- **Work task**
Scan the records for the string "plus"; copy each line where it occurs.

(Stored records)
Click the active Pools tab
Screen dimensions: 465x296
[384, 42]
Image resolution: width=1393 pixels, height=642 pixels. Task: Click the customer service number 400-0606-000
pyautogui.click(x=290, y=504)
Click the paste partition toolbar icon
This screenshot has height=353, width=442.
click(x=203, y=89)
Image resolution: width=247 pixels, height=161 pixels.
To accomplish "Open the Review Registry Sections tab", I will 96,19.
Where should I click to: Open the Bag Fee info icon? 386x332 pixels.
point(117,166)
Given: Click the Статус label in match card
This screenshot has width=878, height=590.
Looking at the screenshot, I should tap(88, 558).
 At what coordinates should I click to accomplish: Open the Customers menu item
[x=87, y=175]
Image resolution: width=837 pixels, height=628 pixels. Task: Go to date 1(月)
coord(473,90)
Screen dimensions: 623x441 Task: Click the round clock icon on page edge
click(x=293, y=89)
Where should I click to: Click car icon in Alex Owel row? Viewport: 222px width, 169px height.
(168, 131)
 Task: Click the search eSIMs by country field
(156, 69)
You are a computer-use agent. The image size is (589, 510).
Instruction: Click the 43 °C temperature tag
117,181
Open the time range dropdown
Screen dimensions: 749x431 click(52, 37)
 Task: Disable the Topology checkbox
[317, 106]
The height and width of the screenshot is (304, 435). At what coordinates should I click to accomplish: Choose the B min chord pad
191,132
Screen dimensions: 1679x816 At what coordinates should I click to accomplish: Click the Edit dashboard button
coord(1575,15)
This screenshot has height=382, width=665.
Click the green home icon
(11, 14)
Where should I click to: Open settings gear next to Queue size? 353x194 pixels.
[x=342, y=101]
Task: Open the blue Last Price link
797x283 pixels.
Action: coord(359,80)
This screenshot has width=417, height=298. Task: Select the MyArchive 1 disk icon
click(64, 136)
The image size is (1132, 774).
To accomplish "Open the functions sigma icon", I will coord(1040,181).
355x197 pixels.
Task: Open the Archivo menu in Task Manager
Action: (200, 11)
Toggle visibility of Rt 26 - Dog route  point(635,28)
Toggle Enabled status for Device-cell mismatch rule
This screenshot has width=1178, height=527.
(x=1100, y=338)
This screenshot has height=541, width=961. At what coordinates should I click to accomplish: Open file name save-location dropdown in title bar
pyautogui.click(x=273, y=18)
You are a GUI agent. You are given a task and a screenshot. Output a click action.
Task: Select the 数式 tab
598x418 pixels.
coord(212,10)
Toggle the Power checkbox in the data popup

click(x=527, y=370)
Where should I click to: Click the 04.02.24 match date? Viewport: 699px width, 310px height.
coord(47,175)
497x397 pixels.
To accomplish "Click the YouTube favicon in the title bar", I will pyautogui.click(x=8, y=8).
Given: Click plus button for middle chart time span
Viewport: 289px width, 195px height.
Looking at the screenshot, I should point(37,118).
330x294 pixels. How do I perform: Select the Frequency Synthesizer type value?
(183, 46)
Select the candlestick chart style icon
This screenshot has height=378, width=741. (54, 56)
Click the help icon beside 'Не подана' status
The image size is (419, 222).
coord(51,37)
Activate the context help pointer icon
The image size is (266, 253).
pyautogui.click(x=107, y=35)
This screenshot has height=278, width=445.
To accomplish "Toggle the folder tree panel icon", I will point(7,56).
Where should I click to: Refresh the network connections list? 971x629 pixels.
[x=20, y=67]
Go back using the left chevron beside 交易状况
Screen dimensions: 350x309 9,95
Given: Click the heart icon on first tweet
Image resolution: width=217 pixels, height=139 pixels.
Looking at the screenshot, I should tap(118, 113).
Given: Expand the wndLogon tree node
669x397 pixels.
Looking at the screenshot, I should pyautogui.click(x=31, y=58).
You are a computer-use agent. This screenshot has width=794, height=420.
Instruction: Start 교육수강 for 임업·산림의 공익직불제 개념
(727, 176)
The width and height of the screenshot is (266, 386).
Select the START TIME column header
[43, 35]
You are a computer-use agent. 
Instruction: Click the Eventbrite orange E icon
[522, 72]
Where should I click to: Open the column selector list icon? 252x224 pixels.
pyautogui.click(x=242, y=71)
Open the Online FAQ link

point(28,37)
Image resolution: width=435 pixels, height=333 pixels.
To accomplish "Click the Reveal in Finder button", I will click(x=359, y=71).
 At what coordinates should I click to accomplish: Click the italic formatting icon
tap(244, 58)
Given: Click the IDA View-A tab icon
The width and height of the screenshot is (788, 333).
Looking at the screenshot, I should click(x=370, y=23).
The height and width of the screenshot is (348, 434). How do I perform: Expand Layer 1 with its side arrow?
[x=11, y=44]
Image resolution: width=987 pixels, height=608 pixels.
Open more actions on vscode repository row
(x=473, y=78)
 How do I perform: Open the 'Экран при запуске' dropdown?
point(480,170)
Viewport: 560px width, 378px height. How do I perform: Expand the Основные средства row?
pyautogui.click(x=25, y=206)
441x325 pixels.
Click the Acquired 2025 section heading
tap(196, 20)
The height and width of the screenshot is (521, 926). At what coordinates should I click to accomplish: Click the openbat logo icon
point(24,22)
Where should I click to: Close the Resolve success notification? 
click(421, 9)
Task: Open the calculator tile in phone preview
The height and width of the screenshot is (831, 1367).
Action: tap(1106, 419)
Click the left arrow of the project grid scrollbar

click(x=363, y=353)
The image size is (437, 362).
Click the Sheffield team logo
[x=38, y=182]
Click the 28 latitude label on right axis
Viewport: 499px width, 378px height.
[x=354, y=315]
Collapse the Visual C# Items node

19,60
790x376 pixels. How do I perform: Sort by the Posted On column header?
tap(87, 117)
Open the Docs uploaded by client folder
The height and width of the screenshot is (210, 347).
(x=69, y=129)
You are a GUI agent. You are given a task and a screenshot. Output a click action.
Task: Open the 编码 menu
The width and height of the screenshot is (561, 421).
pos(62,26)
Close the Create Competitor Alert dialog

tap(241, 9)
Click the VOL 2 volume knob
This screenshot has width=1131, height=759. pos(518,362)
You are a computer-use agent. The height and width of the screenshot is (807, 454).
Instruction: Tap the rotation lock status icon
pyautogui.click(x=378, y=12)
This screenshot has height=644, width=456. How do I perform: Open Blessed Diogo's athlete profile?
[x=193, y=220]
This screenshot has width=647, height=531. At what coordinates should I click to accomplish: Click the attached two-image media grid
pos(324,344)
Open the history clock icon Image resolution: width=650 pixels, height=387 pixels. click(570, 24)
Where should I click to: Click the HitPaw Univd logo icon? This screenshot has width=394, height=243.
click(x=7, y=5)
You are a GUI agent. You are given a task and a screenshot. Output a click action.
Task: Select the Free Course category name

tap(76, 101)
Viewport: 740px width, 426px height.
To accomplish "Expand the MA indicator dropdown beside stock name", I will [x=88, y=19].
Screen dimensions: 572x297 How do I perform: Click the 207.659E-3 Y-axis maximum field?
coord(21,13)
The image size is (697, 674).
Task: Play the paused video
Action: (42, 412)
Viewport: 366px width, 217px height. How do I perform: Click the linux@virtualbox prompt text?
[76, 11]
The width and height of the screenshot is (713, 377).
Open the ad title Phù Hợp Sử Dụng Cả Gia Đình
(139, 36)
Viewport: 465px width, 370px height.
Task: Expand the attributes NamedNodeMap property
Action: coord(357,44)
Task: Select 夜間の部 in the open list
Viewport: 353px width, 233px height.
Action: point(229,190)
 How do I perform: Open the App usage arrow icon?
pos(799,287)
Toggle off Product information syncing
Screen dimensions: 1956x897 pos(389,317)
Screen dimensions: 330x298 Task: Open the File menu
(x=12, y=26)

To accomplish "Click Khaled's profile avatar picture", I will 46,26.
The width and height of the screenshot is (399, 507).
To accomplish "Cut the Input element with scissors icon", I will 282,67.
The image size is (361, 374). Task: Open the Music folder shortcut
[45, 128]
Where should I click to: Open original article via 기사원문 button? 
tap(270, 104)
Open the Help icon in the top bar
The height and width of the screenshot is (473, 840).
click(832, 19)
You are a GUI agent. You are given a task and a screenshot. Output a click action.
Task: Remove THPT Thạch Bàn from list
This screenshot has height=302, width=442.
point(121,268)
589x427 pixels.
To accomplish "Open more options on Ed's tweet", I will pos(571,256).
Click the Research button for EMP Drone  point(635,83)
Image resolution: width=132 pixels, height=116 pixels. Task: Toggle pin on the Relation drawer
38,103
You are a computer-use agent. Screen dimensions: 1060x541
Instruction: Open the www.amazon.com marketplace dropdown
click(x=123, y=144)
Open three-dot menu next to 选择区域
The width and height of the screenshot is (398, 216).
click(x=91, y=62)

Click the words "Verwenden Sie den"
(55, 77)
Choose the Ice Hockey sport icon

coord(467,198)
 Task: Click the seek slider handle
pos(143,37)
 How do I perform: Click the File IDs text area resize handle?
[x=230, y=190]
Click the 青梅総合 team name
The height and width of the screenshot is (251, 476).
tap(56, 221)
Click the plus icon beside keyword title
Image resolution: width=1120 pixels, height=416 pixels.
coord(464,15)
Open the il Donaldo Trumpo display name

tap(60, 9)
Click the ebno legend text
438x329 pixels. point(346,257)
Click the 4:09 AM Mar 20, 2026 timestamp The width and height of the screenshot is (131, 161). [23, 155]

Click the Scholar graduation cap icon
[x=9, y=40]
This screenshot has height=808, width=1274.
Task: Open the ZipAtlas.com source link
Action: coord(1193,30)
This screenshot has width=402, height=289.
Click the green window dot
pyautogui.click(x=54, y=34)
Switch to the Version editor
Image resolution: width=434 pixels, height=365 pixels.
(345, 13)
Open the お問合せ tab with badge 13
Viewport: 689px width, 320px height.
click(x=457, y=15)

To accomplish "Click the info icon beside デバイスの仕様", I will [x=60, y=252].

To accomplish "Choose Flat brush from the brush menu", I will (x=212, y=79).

- **Response area**
Given: Click plus button for middle chart time span
Click the plus icon beside keyword title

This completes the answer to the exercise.